New homes for the Whale and the Riveters — NCAA and ACHA approach — Goalie gear frenzy — Must-click women’s hockey links

The IX: Hockey Friday with Eleni Demestihas, Sept. 16, 2022

Happy Friday everyone! A slightly lighter week this week now that Worlds has ended. The PHF season has yet to begin, NCAA and ACHA seasons have not started, and it’s another month before the PWHPA will take the ice. Let me give you some dates for those (where I know them):

  • The PHF has not released its schedule yet, but from what I’ve been told the season will begin in November, which is a bit later than usual.
  • The PWHPA’s first two Dream Gap Tour stops are Oct. 15-16 in Montreal, Quebec and Nov. 4-6 in Truro, Nova Scotia.
  • The NCAA and ACHA seasons start towards the end of September. 

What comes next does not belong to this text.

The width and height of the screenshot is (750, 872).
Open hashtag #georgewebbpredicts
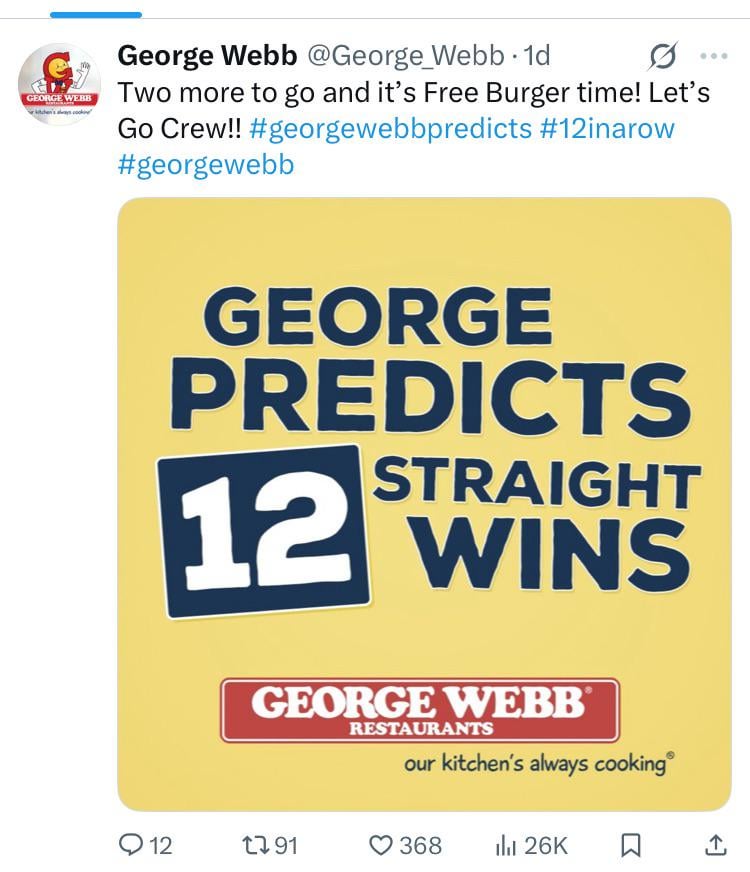point(390,129)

I’m going to devote some time in this newsletter to previewing the NCAA DI and ACHA DI landscapes for you. I’ll touch on other divisions of college hockey, including USports, in another newsletter because I don’t want to give you a wall of text.

Last season, Ohio State won its first NCAA DI Championship, beating the University of Minnesota-Duluth 3-2. This year, the Buckeyes top the preseason USCHO poll, of course followed by UMD. 

The rest of these rankings are interesting. I would say that preseason ranking is difficult at best, especially in a landscape with a lot of transfers (for example, Jesse Compher is now a Wisconsin Badger) and graduations (we will miss watching Aerin Frankel play, won’t we?).

I want to shout out Vermont for making this poll for the first time in program history. UVM has produced a handful of really solid professional and international players, including Amanda Pelkey (now a Riveter in the PHF) and Sammy Kolowrat (a former Riveter, now with Brynäs IF in the SDHL). It’s really cool to see that there’s a belief they might challenge some of the more commonly dominant programs like, well, most of the WCHA.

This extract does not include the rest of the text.